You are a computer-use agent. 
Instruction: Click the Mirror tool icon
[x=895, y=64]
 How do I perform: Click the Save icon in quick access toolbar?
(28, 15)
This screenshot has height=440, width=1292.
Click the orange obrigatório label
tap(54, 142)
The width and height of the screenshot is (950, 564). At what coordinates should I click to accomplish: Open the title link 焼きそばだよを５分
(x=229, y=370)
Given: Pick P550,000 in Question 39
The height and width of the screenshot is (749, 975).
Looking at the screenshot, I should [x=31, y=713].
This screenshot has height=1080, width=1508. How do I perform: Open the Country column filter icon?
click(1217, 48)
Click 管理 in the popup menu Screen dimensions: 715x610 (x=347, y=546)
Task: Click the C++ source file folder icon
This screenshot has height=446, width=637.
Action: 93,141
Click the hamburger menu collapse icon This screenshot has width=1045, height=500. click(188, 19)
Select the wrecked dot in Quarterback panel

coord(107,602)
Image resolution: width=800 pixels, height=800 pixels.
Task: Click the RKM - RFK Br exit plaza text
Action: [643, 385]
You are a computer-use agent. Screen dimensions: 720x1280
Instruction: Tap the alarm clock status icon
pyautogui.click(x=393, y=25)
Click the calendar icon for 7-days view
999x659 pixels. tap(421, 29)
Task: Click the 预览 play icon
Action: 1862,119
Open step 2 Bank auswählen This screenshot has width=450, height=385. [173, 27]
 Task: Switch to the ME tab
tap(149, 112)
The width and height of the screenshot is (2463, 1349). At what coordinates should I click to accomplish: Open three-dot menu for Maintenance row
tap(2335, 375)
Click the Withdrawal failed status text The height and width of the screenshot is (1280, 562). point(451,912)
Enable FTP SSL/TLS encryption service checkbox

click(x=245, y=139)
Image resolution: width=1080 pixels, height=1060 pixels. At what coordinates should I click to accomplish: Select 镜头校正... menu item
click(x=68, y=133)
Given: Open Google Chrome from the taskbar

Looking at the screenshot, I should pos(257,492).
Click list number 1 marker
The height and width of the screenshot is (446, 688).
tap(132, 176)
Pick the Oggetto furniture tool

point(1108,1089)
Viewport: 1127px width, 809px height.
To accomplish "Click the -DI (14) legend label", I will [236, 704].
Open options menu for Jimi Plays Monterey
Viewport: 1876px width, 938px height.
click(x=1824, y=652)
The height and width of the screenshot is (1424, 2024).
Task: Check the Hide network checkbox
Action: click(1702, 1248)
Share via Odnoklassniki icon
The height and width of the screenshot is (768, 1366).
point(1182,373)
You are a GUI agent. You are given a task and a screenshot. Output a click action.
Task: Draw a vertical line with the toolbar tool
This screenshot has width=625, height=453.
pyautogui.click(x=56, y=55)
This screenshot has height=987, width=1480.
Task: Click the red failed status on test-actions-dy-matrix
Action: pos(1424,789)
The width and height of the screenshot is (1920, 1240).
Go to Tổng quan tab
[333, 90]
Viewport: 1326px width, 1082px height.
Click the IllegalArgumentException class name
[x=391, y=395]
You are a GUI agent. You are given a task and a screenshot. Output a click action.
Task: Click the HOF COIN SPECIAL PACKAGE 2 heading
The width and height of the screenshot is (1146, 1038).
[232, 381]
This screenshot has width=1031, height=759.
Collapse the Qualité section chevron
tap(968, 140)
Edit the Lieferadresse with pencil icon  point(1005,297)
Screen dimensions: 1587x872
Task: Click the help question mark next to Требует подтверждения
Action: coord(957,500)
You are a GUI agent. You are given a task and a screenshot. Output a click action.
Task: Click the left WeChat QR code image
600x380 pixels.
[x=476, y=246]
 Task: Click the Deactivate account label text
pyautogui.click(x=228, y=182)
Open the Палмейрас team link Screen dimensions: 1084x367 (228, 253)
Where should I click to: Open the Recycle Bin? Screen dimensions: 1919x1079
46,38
________________________
• [PROBLEM STATEMENT]:
Count the lines in the records that contain the string "failed", matching case exactly. Give only the number.

• [WRITTEN REPLY]:
2